A lot of work at home mums put together their own websites using WordPress, and this is great. Most of the A-lister bloggers I know also use WordPress – you’re in great company! However, there’s so many possible options that you can include on your site. How do you know what to include and what to leave out?
One of the things we’ve been doing recently over on Virtual Coach Forums is website critiquing for people just getting their sites up and running.
I’ve put together some of the basics that need to be considered when planning and setting up your site.

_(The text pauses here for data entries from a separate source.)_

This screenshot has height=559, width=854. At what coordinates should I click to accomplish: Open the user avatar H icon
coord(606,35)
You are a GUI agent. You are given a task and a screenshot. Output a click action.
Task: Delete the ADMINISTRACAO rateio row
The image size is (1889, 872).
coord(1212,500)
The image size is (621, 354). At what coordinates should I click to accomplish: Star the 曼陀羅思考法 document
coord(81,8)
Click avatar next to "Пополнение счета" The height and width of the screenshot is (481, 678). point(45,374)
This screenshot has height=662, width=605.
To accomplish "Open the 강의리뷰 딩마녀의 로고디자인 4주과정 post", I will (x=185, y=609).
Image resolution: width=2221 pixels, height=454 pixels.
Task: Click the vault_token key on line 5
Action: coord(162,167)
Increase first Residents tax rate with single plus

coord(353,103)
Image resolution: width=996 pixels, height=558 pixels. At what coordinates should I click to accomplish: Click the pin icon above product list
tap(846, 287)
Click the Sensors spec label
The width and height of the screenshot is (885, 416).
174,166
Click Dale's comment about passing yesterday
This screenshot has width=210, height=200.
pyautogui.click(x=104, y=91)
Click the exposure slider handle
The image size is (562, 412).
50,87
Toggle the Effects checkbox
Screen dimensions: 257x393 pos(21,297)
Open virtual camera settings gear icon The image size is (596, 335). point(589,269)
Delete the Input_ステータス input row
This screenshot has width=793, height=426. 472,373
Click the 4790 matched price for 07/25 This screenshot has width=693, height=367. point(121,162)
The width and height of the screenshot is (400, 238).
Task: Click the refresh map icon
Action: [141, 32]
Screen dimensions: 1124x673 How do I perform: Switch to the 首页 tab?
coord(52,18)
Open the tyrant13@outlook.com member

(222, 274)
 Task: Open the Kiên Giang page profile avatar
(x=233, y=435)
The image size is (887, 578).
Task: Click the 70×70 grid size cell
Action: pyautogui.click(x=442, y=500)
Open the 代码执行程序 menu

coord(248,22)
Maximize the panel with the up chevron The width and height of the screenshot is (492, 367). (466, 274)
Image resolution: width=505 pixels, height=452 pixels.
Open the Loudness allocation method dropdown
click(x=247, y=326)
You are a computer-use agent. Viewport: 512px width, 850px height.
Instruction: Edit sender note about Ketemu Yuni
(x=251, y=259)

1. Is your website Business or Personal? If it’s a business site, then that needs to be obvious. Your business, what you do or sell, needs to be front and centre on the home page. It is more important that people landing on your page know what your business does than that they read your latest blog post. A good compromise is to have an excerpt of your latest post on the front page if you really want it there.
Include a fantastic tagline in your header, or somewhere very prominent, so a first time visitor can see it, read it easily and know what your site is about.
If your site is a Personal website, then this is not an important consideration.
2. Have your own Domain name. I can’t say this often enough. A .com domain name will cost you around US$8.00 per year to register. It gives your business credibility, increases your search engine ranking, brands you. Using free sites such as blogspot or wordpress.com actually costs you money. The site and hosting may be free, however you are paying for it as you lose customers. It looks amateurish and unprofessional, don’t do it. This is a post I wrote several months back on the advantages of having your own domain name.
Same goes for hotmail and yahoo free email addresses, don’t use them. Gmail is good, but that’s the only one. If you’ve got a freebie site and freebie email address you’re going to look like a fly-by-night business who may not be around for the long haul.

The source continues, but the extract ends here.